軟式テニスで国体出場目前まで!抜群の運動神経は子どもたちへ受け継がれています。
スポーツが得意で運動神経が良かった妻は、学生時代には軟式テニスで「あと一試合勝てば国体に出場」というところまで進むほどの腕前でした。私も大学で硬式テニスを少々かじっていたので、若い頃はテニスデートもよくしましたね。彼女の才能は3人の子どもたちへと受け継がれたようで、長男は野球、長女はバスケットボール、次女は陸上競技にそれぞれ打ち込んでいました。妻の愛情いっぱいの手料理は、子どもがスポーツを楽しめる健康な身体づくりにも一役買っていたのだと思います。
新婚旅行は夏のカナダへ。最後の旅行は“ピーターラビットのふるさと”へ。
夫婦ともに旅行が好きだったこともあり、新婚旅行は夏の気候がいい時季にカナダを訪れました。妻の実家は福島で農家を営んでおり、閑農期にしか長期の旅行は難しかったので、夏ならカナダ、冬ならニュージーランドと決めていたのです。病気になってからも妻が行きたい場所へたびたび足を運び、九州、四国、山陽・山陰地方などを無理のない範囲で旅行しました。妻は花や自然が好きだったので、ひたち海浜公園のネモフィラの丘や、幸手市の権現堂堤の桜並木を訪れたことも良い思い出です。亡くなる9か月前の2024年冬、大学卒業を控えた次女と2人でイギリス・ロンドンとイタリア・ローマへ訪問したのが最後の旅行となりました。真冬で湖水地方へは行けなかったのですが、ピーターラビットの故郷の国を訪れたことで満足していたのではないでしょうか。
こんなご葬儀でした

お式への要望
美しいお花や好きだったものに囲まれ、楽しくお別れができる葬儀に。
〇ピーターラビットの世界観を表現したい。
〇イギリスの湖水地方をイメージしたデザインに。
〇派手でなくやさしく穏やかなカラーリングにしたい。
実際のご葬儀
〇夏のイギリスの自然を想起させる淡いグリーンを基調に祭壇をおつくりしました。
〇英国ガーデンらしい雰囲気をつくるアイテムとして籐製のバスケットを取り入れました。
〇湖水地方に咲くような可憐な野花を祭壇に組み込みました。
〇テニスラケットや旅行の写真などゆかりの品を展示しました。
葬儀を終えての感想はいかがですか?
妻好みの空間を創りあげてくれたデザイン力に感謝。親族から「最高の葬儀だった」とお褒めの言葉もありました。

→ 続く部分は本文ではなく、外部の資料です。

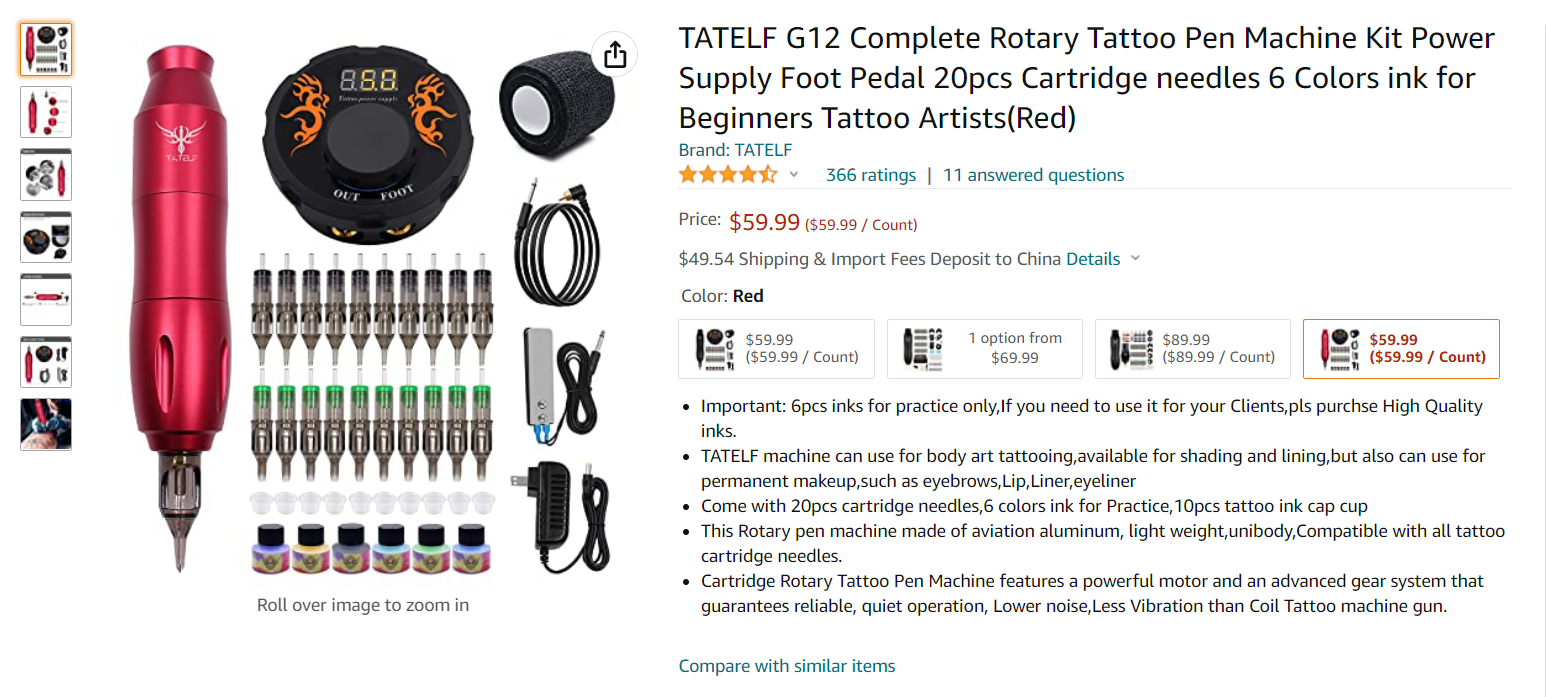View the sixth thumbnail of kit contents

[46, 362]
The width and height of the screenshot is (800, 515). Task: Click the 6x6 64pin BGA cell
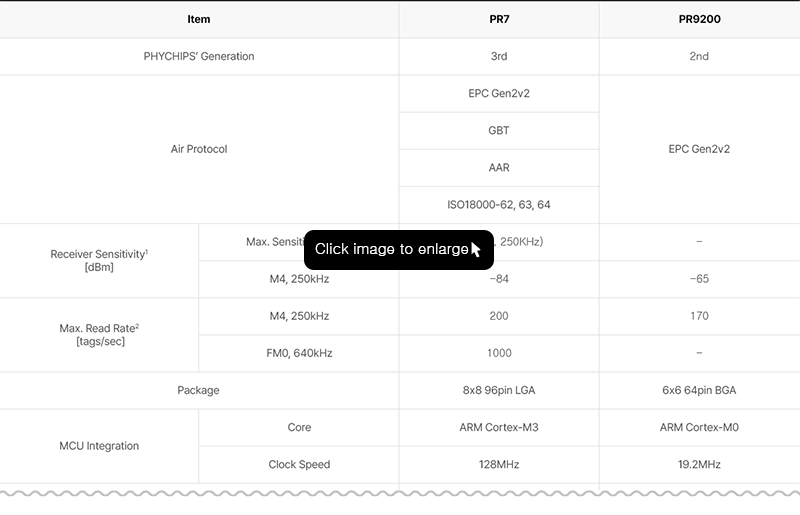click(x=699, y=390)
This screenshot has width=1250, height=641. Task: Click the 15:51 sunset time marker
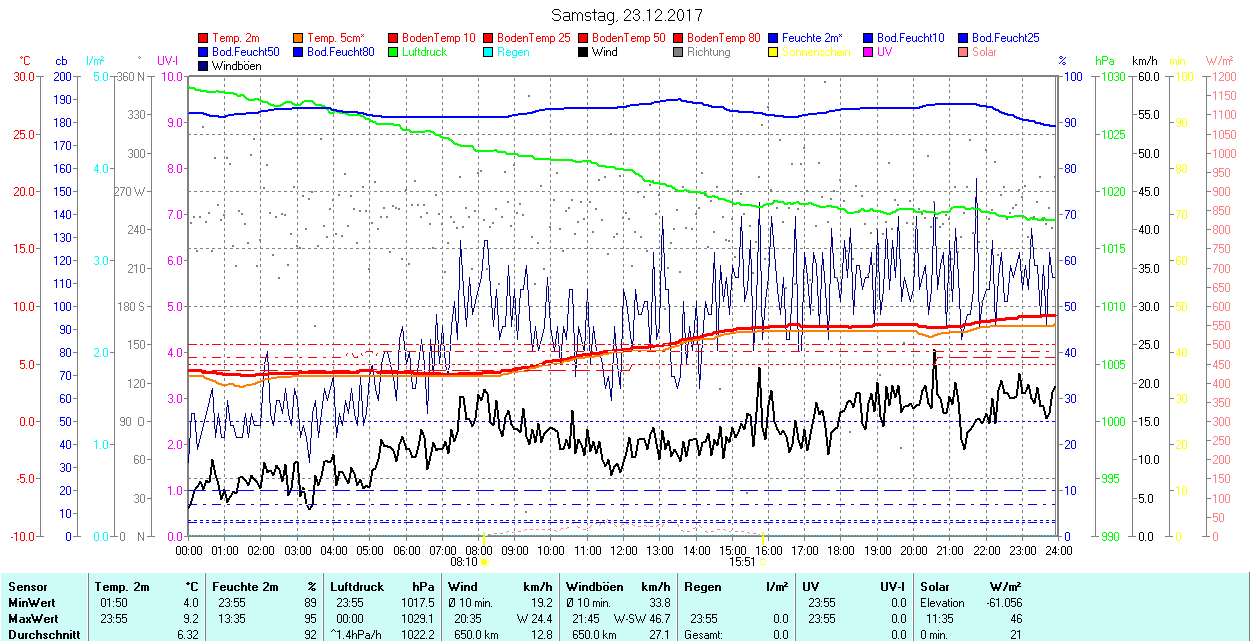pyautogui.click(x=741, y=562)
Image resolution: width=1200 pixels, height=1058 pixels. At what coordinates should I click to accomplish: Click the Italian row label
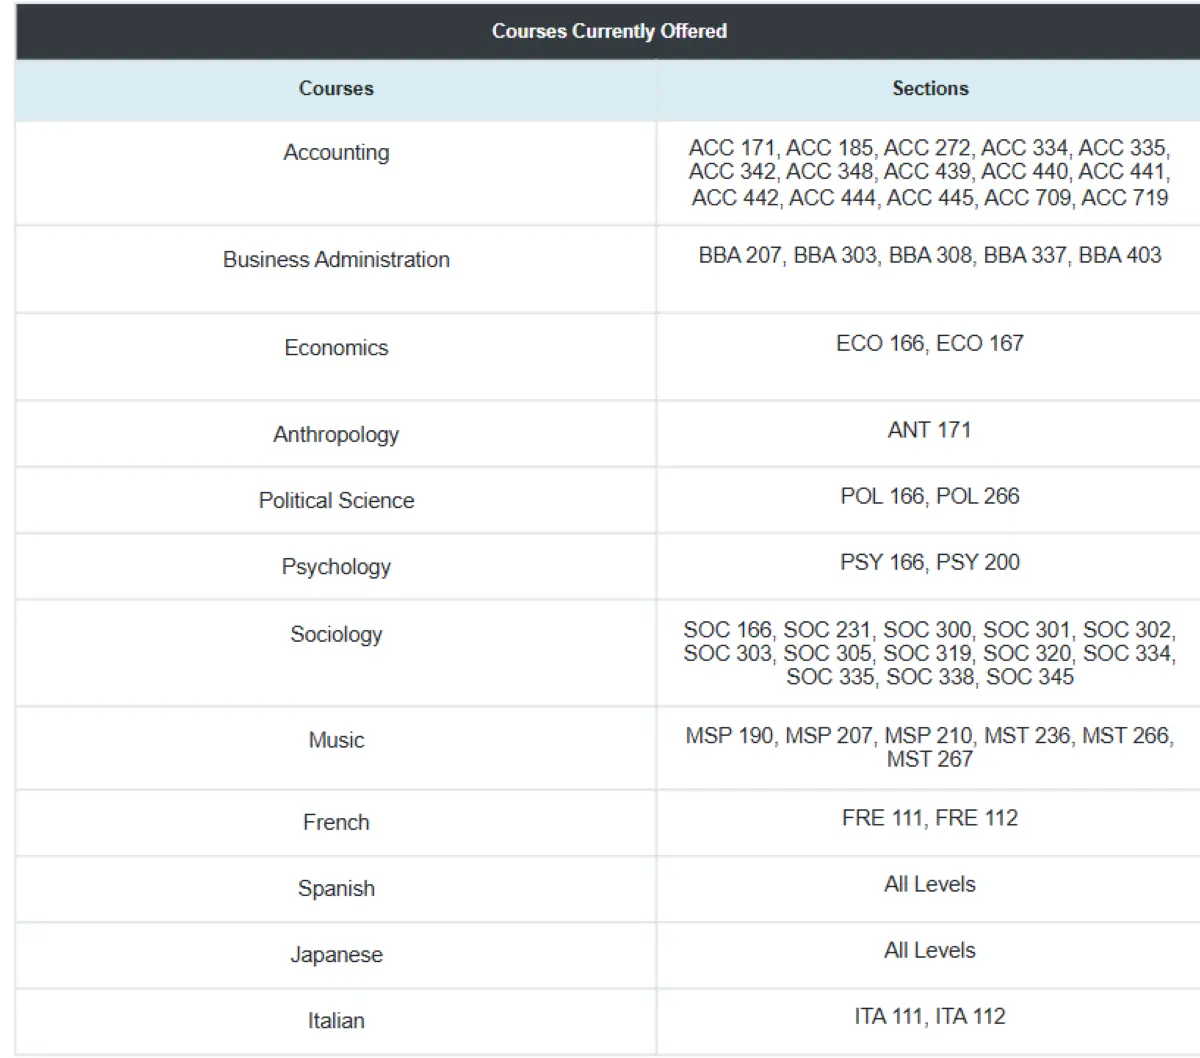(336, 1020)
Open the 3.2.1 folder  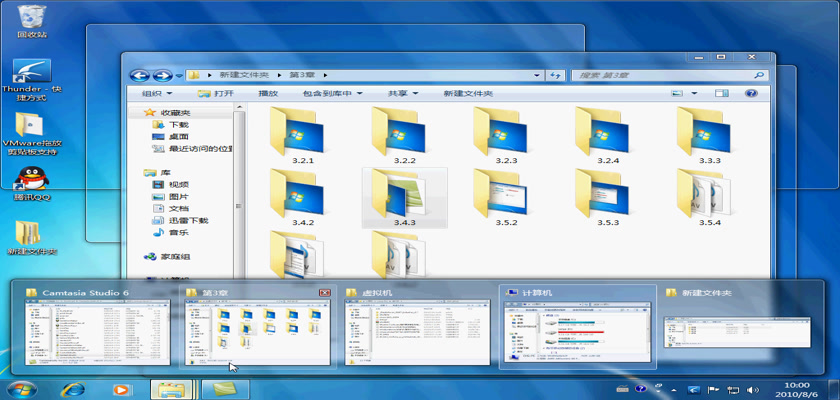pos(301,135)
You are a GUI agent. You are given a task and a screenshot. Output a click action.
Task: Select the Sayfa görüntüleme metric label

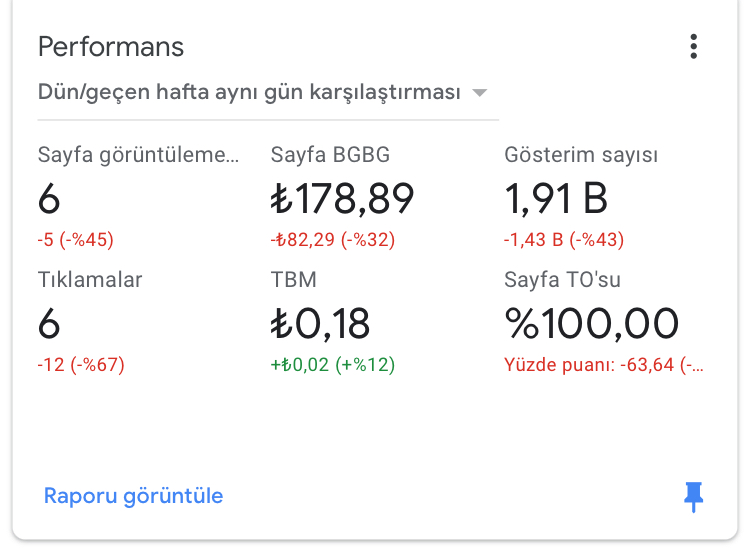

こちらの希望を余すことなく、祭壇に落とし込んでいただけたデザイン力とその再現性に、感謝の言葉しかありません。妻の兄も「最高の葬儀だったね」ととても喜んでおられて、親族一同からお褒めの声が聞かれました。妻自身は戒名もお経も必要ない、葬儀にも誰も呼ばなくていいと言っていたのですが、彼女の実家やご近所との関係性もありますので、私の判断である程度折り合いをつけなければならない部分も出てきました。その結果、事前の予想をはるかに上回る弔問者数となり、戒名やお墓についても妻の本意ではなかったかもしれません。しかし、美しい花々に包まれた葬儀という点にはとことんこだわったことで、きっと妻も満足してくれていると信じています。
何より、私も3人の子どもたちも一切の心残りなく、晴れやかな気持ちで妻を見送れたことを嬉しく思っております。妻のためにご尽力くださり、素敵な葬儀にしていただいて本当にありがとうございました。
エピソードとお写真、映像は、ご家族様のご許可をいただいて掲載しております。